La mairie de Paris choisit de ne pas déplacer une famille de renards repérée fin avril dans le cimetière fermé au public depuis le début de l’épidémie.
Pas de déconfinement forcé pour les renards du Père-Lachaise : la nouvelle est officielle et ravit Paris Animaux Zoopolis. Cette association était en effet montée au créneau le 28 avril pour s’opposer à tout déplacement de ces renards. «Le risque qu’ils soient écrasés s’ils sortent du cimetière a été évoqué par la mairie pour envisager de les déloger. Mais ce n’est pas un argument, car ce risque existe partout», souligne Amandine Sanvisens, cofondatrice de Paris Animaux Zoopolis. «Il faut que l’humain arrête d’intervenir en permanence sous couvert de bien-être animal.»
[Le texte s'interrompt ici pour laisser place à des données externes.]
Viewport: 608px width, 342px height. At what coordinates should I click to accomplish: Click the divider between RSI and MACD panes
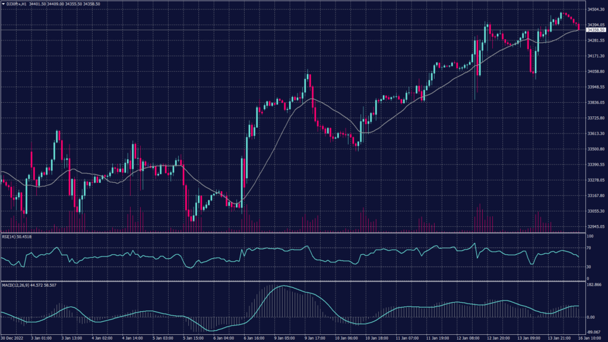point(291,281)
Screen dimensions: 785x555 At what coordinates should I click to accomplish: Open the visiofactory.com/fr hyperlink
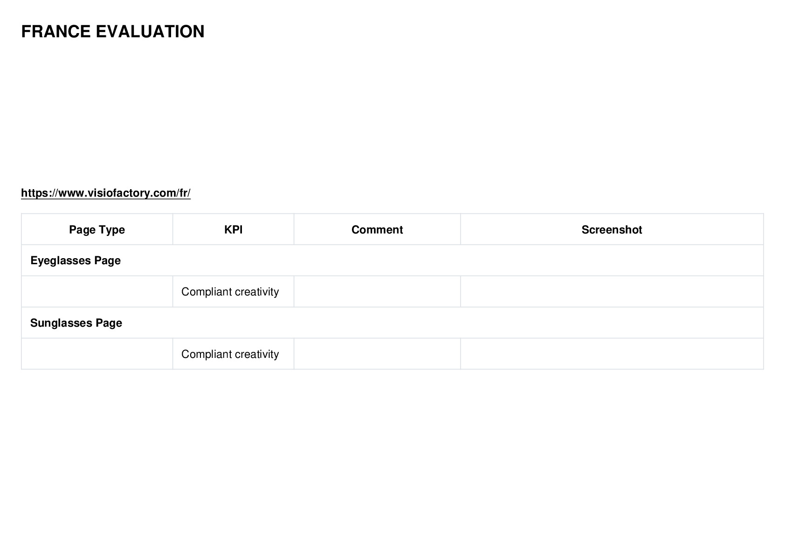pyautogui.click(x=106, y=193)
Saisis par l’objectif du conservateur du Père-Lachaise, ce sont quatre renardeaux ainsi que leurs parents qui ont élu domicile dans le célèbre cimetière parisien. Les petits étant âgés d’environ un mois et demi, le couple aurait emménagé là avant le début du confinement. «Ils sont probablement venus par la petite ceinture», avance Pénélope Komitès, ajointe chargée des espaces verts, de la nature en ville, de la biodiversité et des affaires funéraires à la mairie de Paris. Selon l’élue, des renards ont déjà été aperçus dans d’autres cimetières en banlieue, mais jamais dans la capitale.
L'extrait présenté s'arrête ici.